Pero he aquí que debajo de los zapatos de tafilete de este hombre correcto y funcionarial, hecho a la balanza de tendero, comenzó a temblar el suelo de Cataluña apenas iniciada su legislatura. Primero fue el rechazo por el Tribunal Constitucional del Estatut que había aprobado el Parlament y el pueblo catalán en referéndum. El PP había desplegado mesas petitorias por toda España en una campaña en contra y este hecho fue considerado una afrenta a Cataluña que desencadenó una sucesión de tormentas que no ha cesado. Diadas cada año más enardecidas hasta alcanzar un millón de banderas esteladas en la calle; el Nou Camp convertido en una olla de gritos de independencia en cada partido; el nivel de corrupción que ya inundaba a toda Convergència, un volcán que no paraba de echar lava, el 3% de la coima empresarial, la confesión del padre de la patria, Jordi Pujol, declarándose delincuente fiscal, todo un gancho en la mandíbula cuadrada de Artur Mas que lo dejó zombi en la lona del cuadrilátero.
Desde el fondo del fervor independentista surgió, de pronto, una mujer abanderada, Carme Forcadell, la versión catalana del cuadro La libertad guiando al pueblo, en este caso hacia un horizonte que es un cul de sac de la historia, y al mismo tiempo sobre la cabeza de Artur Mas comenzó a proyectarse la ofuscada luz de esa máquina de silogismos escolásticos, Oriol Junqueras, como el sueño imperturbable de la razón que engendra monstruos y a todo esto Mariano Rajoy, como un Don Tancredo enharinado, que le ponía de los nervios con su galbana.

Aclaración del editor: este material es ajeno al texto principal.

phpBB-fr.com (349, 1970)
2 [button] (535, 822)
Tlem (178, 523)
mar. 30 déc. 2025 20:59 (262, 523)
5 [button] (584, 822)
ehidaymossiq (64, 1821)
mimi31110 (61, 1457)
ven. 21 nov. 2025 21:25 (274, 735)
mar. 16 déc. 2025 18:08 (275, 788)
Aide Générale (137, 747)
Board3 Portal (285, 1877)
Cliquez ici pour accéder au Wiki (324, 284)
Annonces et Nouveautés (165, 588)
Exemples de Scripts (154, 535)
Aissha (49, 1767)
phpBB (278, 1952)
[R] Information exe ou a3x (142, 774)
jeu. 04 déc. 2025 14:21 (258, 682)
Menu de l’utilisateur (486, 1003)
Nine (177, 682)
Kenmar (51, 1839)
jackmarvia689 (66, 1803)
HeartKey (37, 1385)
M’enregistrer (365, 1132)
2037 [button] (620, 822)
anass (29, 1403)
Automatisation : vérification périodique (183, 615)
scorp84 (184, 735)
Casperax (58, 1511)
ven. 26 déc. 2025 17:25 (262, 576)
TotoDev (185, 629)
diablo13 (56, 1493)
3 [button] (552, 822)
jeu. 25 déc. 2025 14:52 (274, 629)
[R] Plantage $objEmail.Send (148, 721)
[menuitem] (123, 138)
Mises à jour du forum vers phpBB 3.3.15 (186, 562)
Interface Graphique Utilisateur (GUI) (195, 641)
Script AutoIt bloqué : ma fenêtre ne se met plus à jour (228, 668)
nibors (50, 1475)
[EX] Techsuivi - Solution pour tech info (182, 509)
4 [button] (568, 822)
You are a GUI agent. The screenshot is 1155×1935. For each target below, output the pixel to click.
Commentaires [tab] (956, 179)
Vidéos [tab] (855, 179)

Y si un día Artur Mas tuvo que llegar al Parlament en helicóptero porque el edificio estaba rodeado por los jóvenes airados antisistema de la CUP, esos mismos rompe huevos le tienen ahora bloqueado con solo diez votos su futuro político como presidente. Puede que aquella sonrisa de conejo que produjo Mas en el palco del Nou Camp mientras todo el público silbaba al Rey y al himno nacional fuera el principio de la locura que lo envuelve en un oxímoron maldito.

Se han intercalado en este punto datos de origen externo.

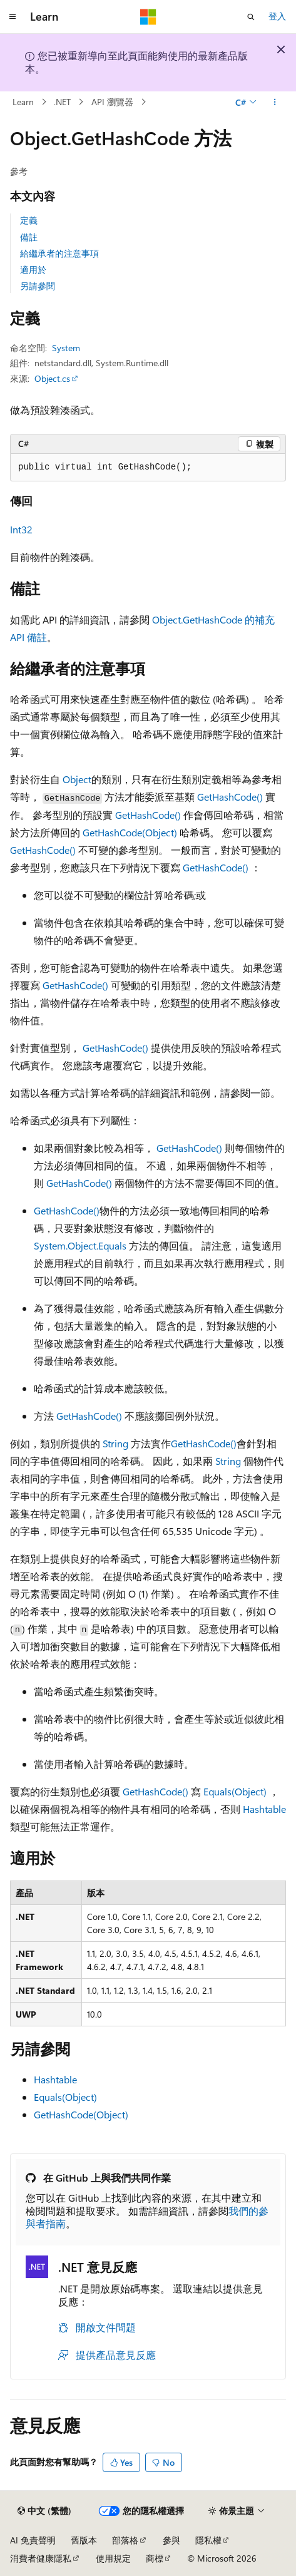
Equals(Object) (235, 1791)
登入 (277, 16)
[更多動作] (275, 102)
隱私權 (208, 2540)
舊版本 (84, 2540)
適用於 (33, 269)
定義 (29, 220)
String (115, 1443)
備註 (29, 237)
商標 (154, 2558)
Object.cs (52, 378)
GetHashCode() (230, 796)
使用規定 (113, 2558)
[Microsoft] (148, 17)
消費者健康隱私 (40, 2558)
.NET (62, 102)
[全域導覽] (12, 17)
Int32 (21, 529)
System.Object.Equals (80, 1245)
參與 (171, 2540)
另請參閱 (37, 286)
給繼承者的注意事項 (59, 253)
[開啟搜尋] (250, 17)
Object (77, 779)
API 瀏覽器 (112, 102)
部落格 (125, 2540)
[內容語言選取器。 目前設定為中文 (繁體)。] (44, 2511)
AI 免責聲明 (33, 2540)
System (66, 348)
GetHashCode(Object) (130, 832)
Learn (23, 102)
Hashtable (264, 1808)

He aquí a un funcionario al borde del abismo, a un burócrata desmelenado, a un contable servicial al que la demencia colectiva le está obligando a soplar las nubes y a soñar tortillas. Puede que Artur Mas en el fondo no sea más que aquel pijo de club náutico, lleno de argucias de seductor, que está viendo ahora con horror cómo la locura independentista, que su ambición y torpeza han propiciado, le está deshaciendo el tupé, la raya del pantalón y el nudo de la corbata.